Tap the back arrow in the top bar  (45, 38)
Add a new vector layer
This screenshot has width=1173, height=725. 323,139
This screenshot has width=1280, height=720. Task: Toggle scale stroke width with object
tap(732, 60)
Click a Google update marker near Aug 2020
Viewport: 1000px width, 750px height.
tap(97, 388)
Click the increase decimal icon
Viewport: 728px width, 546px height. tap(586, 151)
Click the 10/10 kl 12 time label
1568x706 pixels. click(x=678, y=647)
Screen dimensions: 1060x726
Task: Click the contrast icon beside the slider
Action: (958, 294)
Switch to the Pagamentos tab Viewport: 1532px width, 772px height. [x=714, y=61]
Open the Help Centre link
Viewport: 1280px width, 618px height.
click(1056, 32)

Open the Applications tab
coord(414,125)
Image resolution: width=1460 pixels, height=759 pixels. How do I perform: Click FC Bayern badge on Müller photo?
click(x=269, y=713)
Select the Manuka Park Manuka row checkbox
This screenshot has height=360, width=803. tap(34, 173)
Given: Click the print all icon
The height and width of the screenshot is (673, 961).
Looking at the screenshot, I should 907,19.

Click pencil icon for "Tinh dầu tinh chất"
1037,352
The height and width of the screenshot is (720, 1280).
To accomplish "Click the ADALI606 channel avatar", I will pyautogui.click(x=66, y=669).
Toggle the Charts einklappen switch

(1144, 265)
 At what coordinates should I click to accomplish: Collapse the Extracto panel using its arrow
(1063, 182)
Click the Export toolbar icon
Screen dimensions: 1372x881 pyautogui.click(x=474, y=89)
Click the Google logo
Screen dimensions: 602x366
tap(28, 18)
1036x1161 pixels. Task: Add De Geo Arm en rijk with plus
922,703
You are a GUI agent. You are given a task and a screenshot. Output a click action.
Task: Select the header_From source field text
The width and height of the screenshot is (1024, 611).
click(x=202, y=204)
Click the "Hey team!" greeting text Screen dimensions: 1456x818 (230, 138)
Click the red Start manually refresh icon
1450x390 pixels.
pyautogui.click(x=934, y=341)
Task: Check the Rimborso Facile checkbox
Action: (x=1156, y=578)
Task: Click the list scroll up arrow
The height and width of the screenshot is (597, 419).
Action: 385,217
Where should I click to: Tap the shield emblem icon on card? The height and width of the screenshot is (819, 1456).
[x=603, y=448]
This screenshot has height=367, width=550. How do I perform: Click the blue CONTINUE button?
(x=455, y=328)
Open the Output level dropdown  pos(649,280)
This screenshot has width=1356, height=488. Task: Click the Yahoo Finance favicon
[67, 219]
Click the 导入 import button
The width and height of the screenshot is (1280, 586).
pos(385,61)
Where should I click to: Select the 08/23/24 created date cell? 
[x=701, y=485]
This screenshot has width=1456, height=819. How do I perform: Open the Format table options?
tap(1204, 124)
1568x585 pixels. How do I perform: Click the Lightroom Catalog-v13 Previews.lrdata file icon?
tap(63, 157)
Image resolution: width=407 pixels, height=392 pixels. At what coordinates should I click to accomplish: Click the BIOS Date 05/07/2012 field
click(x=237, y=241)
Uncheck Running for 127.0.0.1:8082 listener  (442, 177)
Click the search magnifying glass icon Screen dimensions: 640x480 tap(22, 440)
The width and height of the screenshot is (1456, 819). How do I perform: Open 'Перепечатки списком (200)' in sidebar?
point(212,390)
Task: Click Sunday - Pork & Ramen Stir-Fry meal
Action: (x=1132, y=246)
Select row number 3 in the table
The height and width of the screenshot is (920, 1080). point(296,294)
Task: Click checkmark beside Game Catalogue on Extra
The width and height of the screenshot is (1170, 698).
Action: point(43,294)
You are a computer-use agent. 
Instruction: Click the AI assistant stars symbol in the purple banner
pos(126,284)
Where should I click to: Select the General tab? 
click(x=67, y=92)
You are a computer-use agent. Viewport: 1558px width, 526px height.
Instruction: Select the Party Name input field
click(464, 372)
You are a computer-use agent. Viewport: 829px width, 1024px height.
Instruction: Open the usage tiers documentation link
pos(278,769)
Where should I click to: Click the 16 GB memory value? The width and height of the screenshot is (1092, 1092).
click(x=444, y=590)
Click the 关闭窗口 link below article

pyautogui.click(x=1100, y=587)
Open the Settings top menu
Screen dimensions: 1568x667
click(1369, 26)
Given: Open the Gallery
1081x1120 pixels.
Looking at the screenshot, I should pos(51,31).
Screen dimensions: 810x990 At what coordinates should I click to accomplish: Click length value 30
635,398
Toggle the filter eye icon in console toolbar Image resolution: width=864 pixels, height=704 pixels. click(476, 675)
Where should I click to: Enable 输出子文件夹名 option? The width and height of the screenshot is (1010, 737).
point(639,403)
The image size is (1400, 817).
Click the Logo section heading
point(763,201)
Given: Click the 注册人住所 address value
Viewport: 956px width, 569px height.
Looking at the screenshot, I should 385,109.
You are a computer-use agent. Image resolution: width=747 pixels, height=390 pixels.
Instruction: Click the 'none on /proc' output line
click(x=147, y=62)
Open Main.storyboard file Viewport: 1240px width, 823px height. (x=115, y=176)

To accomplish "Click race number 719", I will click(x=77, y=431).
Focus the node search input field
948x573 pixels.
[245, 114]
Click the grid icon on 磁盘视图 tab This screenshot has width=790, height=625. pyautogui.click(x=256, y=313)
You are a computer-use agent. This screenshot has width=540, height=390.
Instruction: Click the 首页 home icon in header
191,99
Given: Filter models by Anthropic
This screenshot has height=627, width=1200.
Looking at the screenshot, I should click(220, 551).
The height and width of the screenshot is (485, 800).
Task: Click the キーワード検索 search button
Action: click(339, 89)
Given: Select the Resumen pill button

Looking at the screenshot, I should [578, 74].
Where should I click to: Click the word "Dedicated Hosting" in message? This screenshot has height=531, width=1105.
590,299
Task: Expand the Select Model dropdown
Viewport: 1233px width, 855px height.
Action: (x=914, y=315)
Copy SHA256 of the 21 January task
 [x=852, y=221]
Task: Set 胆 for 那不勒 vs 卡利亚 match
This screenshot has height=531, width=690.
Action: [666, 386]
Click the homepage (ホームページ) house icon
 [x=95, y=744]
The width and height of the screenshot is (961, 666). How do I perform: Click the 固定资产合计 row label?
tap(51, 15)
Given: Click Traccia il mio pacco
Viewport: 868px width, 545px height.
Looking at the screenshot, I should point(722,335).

****************

Exercise aim: Set down, exactly as they appear above, all lines from the one that has "This screenshot has width=1280, height=720." down to the one that has "Open the Help Centre link", including those two and no others.

Output below:
This screenshot has width=1280, height=720. Task: Toggle scale stroke width with object
tap(732, 60)
Click a Google update marker near Aug 2020
Viewport: 1000px width, 750px height.
tap(97, 388)
Click the increase decimal icon
Viewport: 728px width, 546px height. tap(586, 151)
Click the 10/10 kl 12 time label
1568x706 pixels. click(x=678, y=647)
Screen dimensions: 1060x726
Task: Click the contrast icon beside the slider
Action: (958, 294)
Switch to the Pagamentos tab Viewport: 1532px width, 772px height. [x=714, y=61]
Open the Help Centre link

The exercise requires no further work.